|Title inspired by Cow Days episode of South Park|
The article derives its outlandish title from the McKinsey report I pointed to last week and wrongly positions a single social platform (Twitter) as equivalent to the broader term "social technologies" used in the report and (wrongly) recasts the estimated value of employing these technologies (in the global market) as the the cost of not tweeting at work.
The proof's in the pudding (here are the first three paragraphs verbatim):
On June 6, Larry Ellison--CEO of Oracle, one of the largest and most advanced computer technology corporations in the world--tweeted for the very first time. In doing so, he joined a club that remains surprisingly elite. Among CEOs of the world’s Fortune 500 companies, a mere 20 have Twitter accounts. Ellison, by the way, hasn’t tweeted since.If that's not reaching, I'm not sure what is. It probably also worth mentioning that the article's author is the CEO of Hootsuite; meaning that the obvious subtext (at least in my reading) is that Hootsuite can help you get a slice of that juicy $1.3 trillion if only they could meet with your "Twitter-phobic CEOs".
As social media spreads around the globe, one enclave has proven stubbornly resistant: the boardroom. Within the C-suite, perceptions remain that social media is at best a soft PR tool and at worst a time sink for already distracted employees. Without a push from the top, many of the biggest companies have been slow to take the social media plunge.
A new report from McKinsey Global Institute, however, makes the business case for social media a little easier to sell. According to an analysis of 4,200 companies by the business consulting giant, social technologies stand to unlock from $900 billion to $1.3 trillion in value. At the high end, that approaches Australia’s annual GDP. How’s that for a bottom line?
I won't bother with the rest of the article as it offers up little in terms of understanding, applying, or challenging the findings of the McKinsey report.

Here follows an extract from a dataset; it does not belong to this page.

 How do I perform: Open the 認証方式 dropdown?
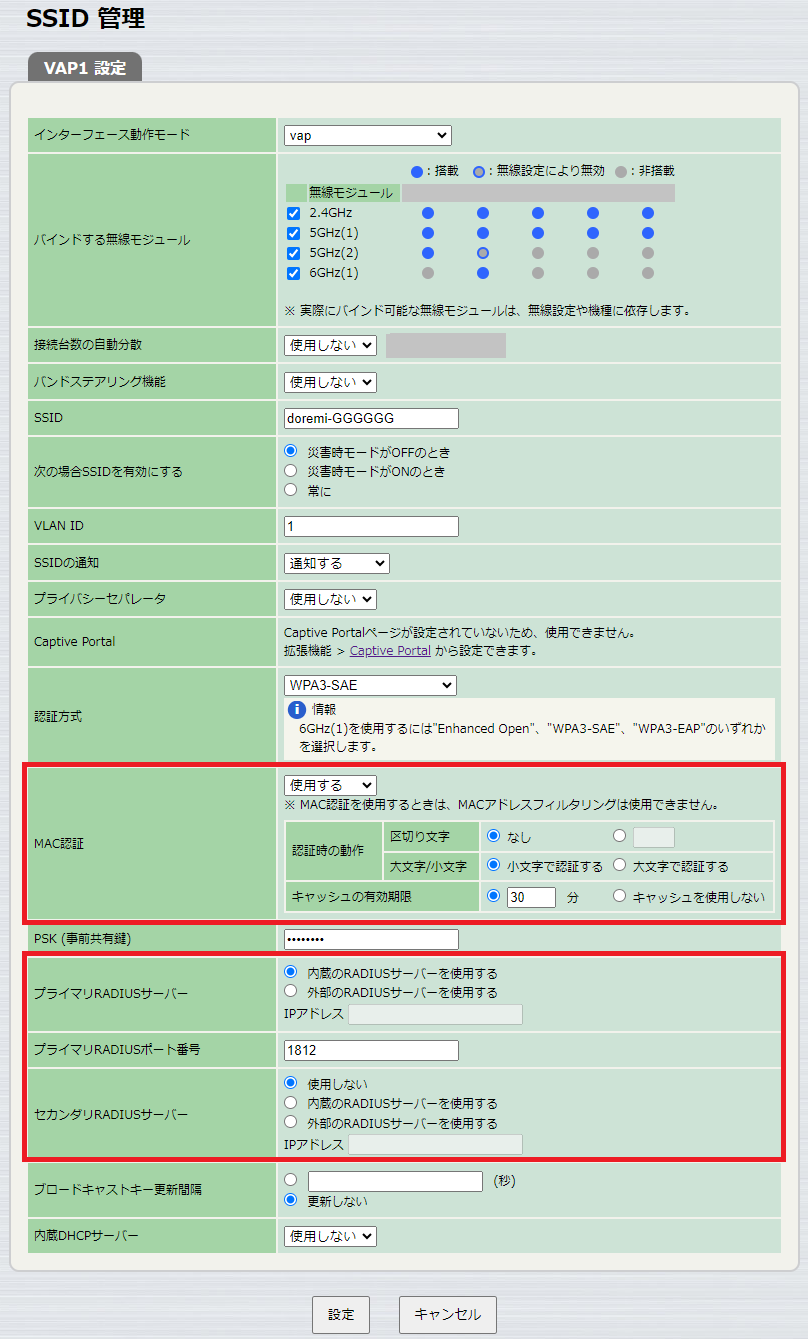tap(369, 685)
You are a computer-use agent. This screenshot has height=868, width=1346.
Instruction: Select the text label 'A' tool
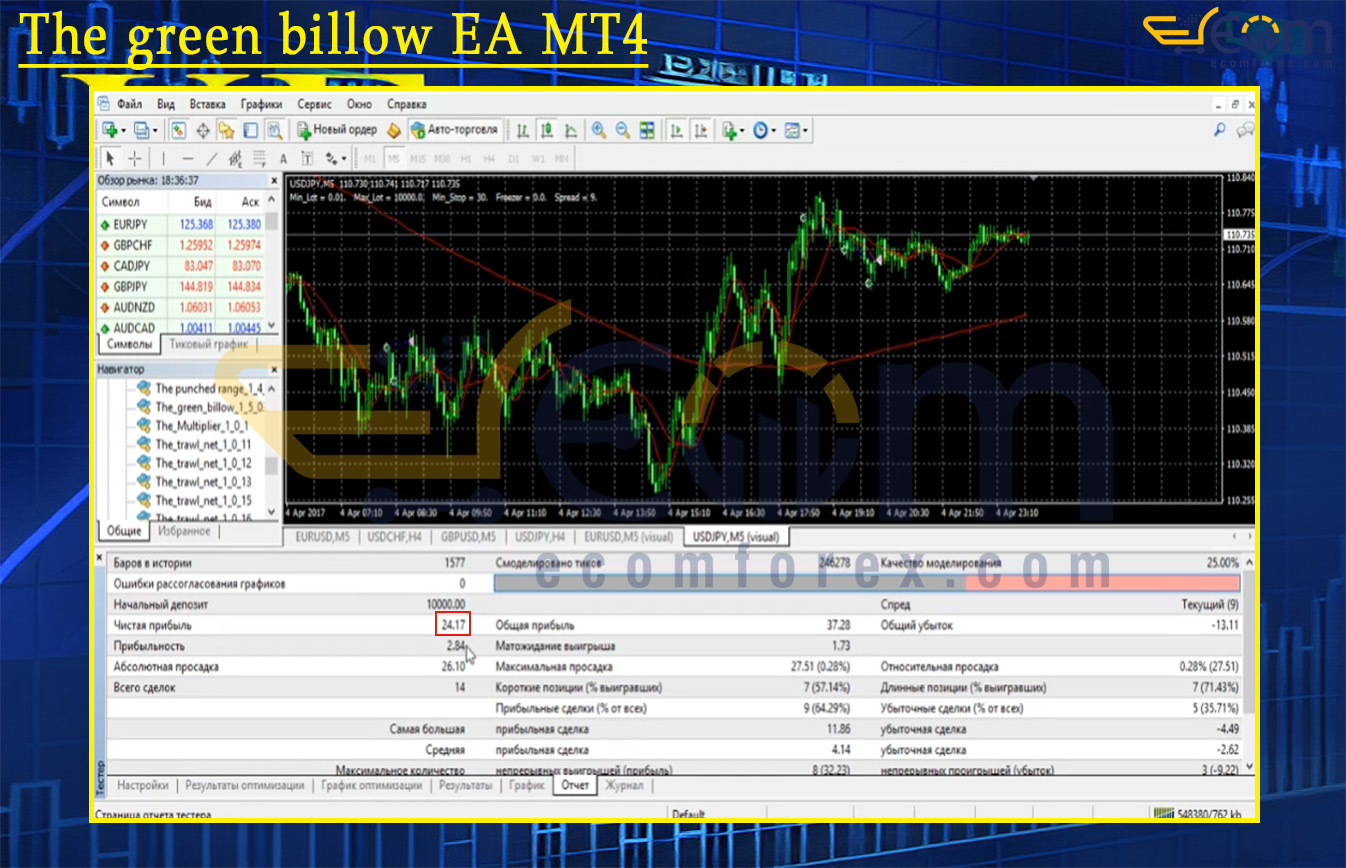[283, 158]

But I do want to close the loop on the issue of just how important (or unimportant) it is for your CEO (or in the public sector your Deputy Minister) to be tweeting.

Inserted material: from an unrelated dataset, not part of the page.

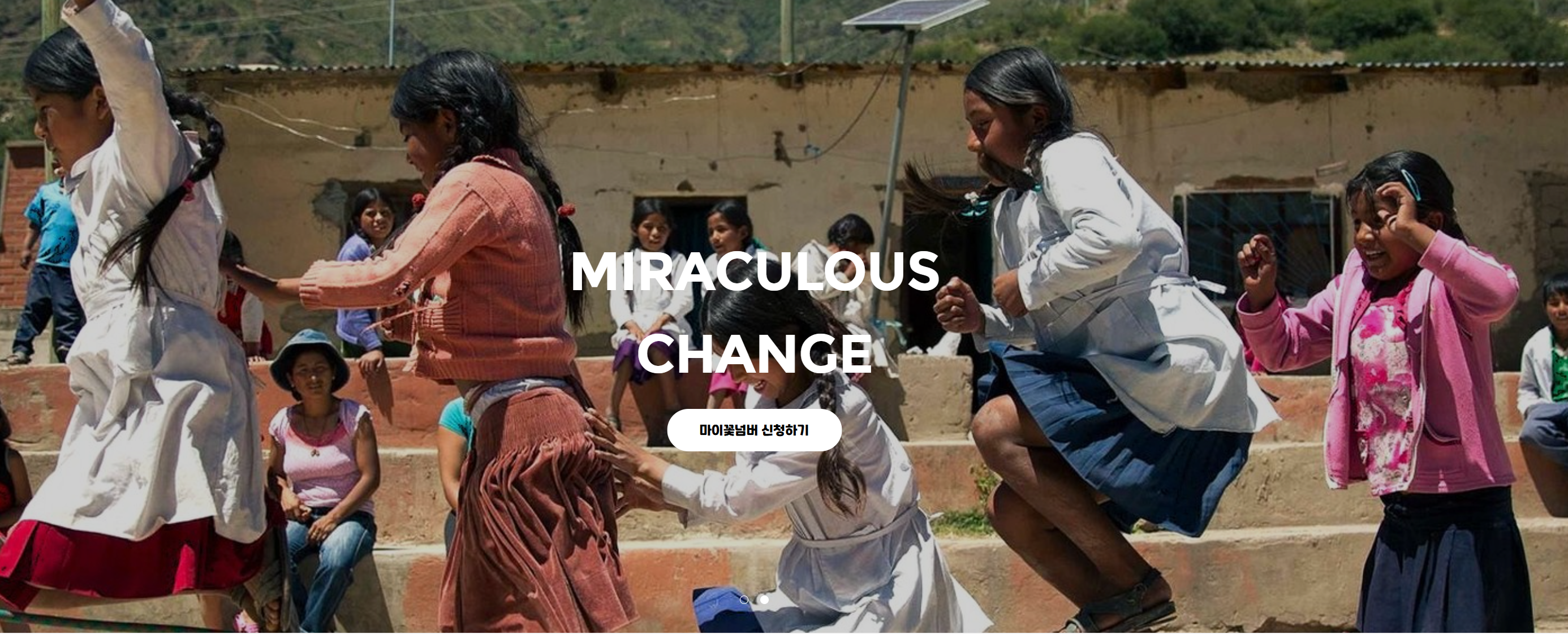Select the hollow first carousel dot
This screenshot has width=1568, height=634.
click(x=744, y=600)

Whether or not you CEO tweets is completely irrelevant
I could think of a hundred things off the top of my head that are far more important activities for my Deputy Minister to be engaged in than tweeting. In fact, I would position any of the hundred decisions they are likely to make during the course of a week as more important than the decision to tweet or not. Furthermore, if anyone out there can show me a direct causal relationship between a private sector CEO tweeting and an increase in that firm's revenues (or in the public sector better outcomes) I will gladly eat my hat!
Whether or not your CEO is open to change is paramount
What CEOs (and again by extension heads of public sector agencies) need to be aware isn't how to tweet or why but rather the transformative nature of new communications technologies, how they affect information flows, how they can help the organization tap into it's cognitive surplus and how the openness they engender disrupts their traditional business models.
Those at the top need to be paying attention to the likes of Clay Shirky, Don Tapscott, and, for a healthy dose of scepticism Andrew Keen; not jumping onto Twitter on the advice of profiteering social media hucksters (no offense).
Don't trust anyone who's selling the sizzle. Don't throw money at tools before understanding the environment within which they operate.
Always put strategy before tactics and understanding before strategy because understanding informs strategy and strategy informs tactics. This isn't about learning how to blog, wiki or twitter, this is about learning how to be more adaptive to change.
While the former can be easily purchased on every corner of the web, the latter is much harder to come by and as a result will always serve you better in the long run.